That’s not a bad thing. Buttons are an important part of any website owner’s design because they are often the devices that are used as calls to action. Click here! Buy now! Subscribe! Check in! Send! Buttons are the universal symbols to perform an action. So when I wanted to rethink my own buttons, I wanted to revisit my idea from last year about Action Inspires Action and apply it more aggressively to the buttons on my site. I started out wanting to add an action icon to my buttons to help the “clicking this will do something” visual communication . So based on the button inspiration I saw on the That Church Conference website (see my interview with the founder here) and a few other sites that incorporated icons into their buttons.
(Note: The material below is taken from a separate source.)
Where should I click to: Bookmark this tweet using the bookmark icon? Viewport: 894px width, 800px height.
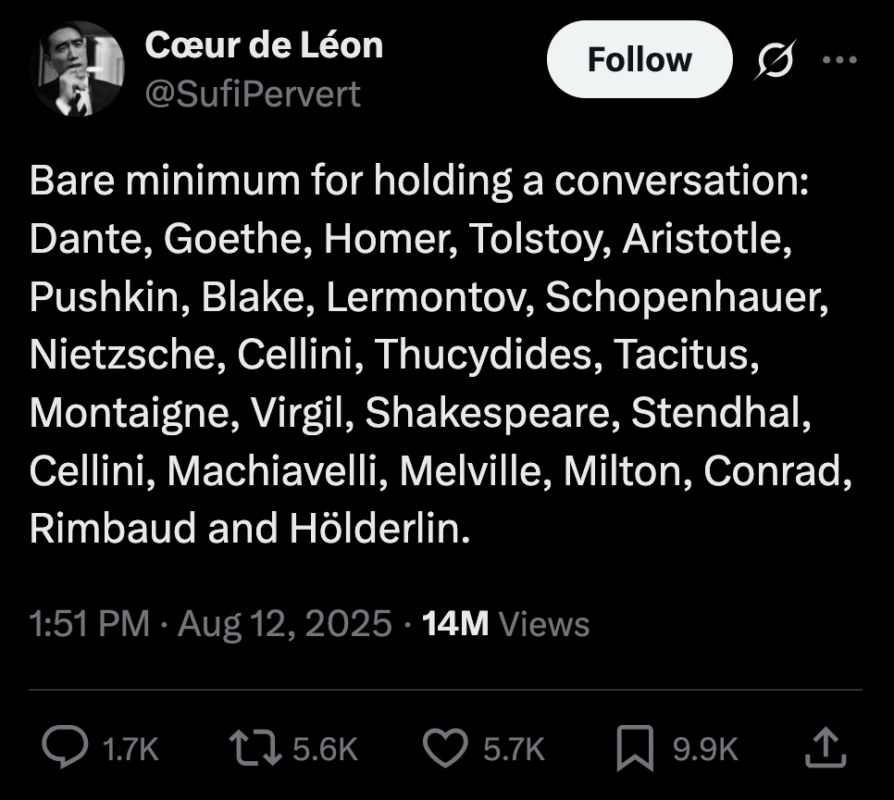click(x=633, y=748)
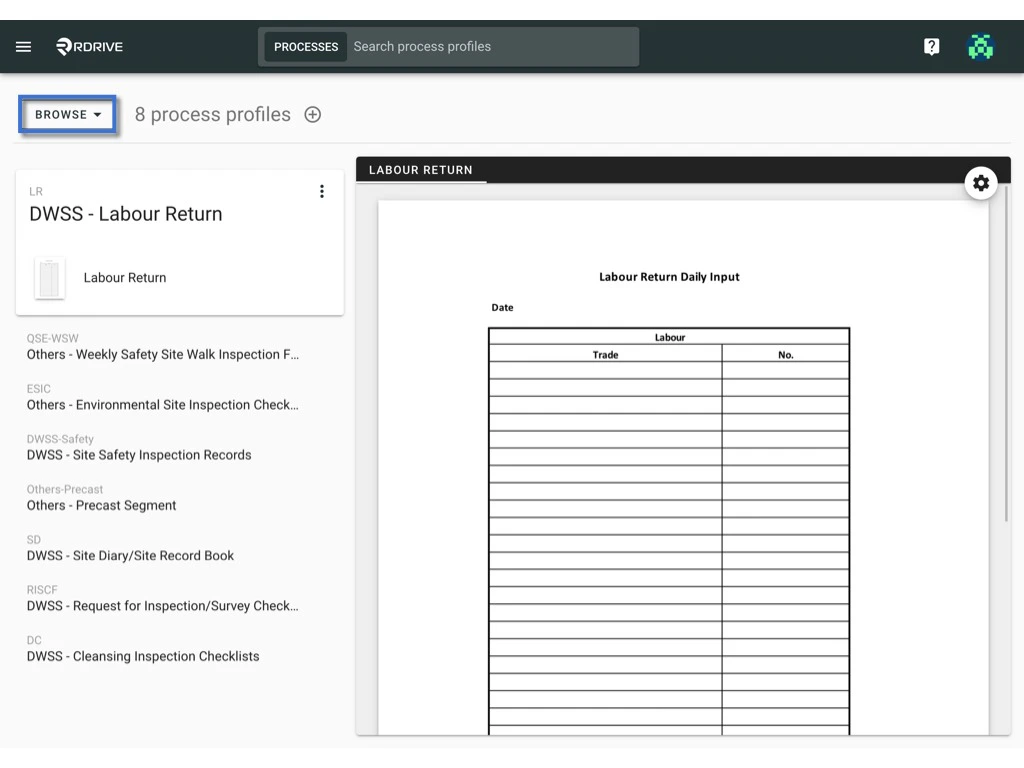Open the help question-mark icon
This screenshot has height=768, width=1024.
pos(931,46)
I decided to add an arrow (or “chevron” to be exact ) to my buttons when you hover over them. Try it below: Red button Delete button See, isn’t that fun? When you mouse over the button, you feel like you’re about to go somewhere. But Dustin, why did you put the arrow on the front/left of the button instead of the right? Doesn’t the right thing make more sense? I’m glad you asked… and don’t call me butt Dustin. Initially, I placed the chevron (or arrow) on the right side of the button. But that can get a bit confusing when you put another button next to it, like on my home page.
Button Scroll Arrow Issue
If the button on the left has an arrow pointing to the button on the right, it can be a bit confusing, as if the left button is telling you to click the right button. For anyone with decision anxiety, this is the stuff of nightmares. So, I decided that it is better to place the chevron on the left side of the button, before the action text. Not only does this get rid of the dueling button issue, it actually Belgium phone number makes more sense. The chevron now points to the action you are about to perform! If this is getting a bit OCD for you, I won’t be offended if you stop reading now. There is nothing better, I promise. The good news is that my company is ready to be hired to bring this level of detail obsession to your next web project.
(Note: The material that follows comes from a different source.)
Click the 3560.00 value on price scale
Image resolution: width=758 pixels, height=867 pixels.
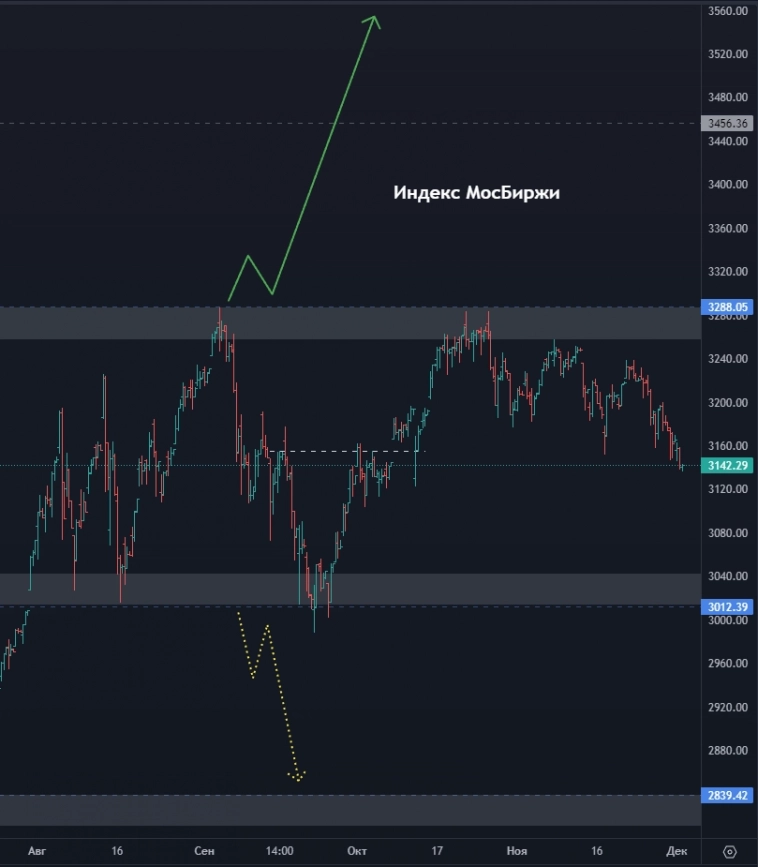[x=727, y=11]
I also wanted to have some pre-made styles for when I wanted to quickly add a “download” or “buy” button. This is the result: Download Buy now Now, the reason for the more static (non-moving) version is that these buttons represent a more responsive action. In the case of a download, the click of the button would start the file transfer immediately. In the case of a purchase, the payment process would begin. I consider both to be confidential actions as you don’t just want to trust any download link and any purchase link. You want to feel safe in that action. So I decided I wanted these buttons to feel less “flipping” and more stable. And finally, I’ve created one more variation of a button that I’ll use for a very specific and very important call to action.
Pin This I’ve Created
A “pin” class that, when added to a button, will replace the chevron with a Pinterest icon. This is for when I have a large graphic that I want people to be able to easily pin. You can see examples of this in this post and this other post. Tickets active state inputs The first thing I wanted to change about the posts throughout the blog was the color. Since the background color throughout the site is white, posts with the same background color feel washed out. So I decided to give them a low contrast gray so they would stand out clearly against a white background. Also, when an input is active (when you click inside it), there is a 2px border that fades so you can clearly tell where the cursor is if you scroll and return.
Mobile responsive The previous iteration of this design had numerous flaws when it came to smaller screens. Even though I had started out with a mobile-first philosophy, I ended up trying a few different things that didn’t work as well on mobile. And then I just didn’t have time to go back and rework them. Well, I went through and searched for all the problem areas on mobile screens and adjusted accordingly. Font sizes across the board have specific settings that are done at the tablet/mobile level. Margins and spacing are also adjusted slightly to keep the visual rhythm consistent.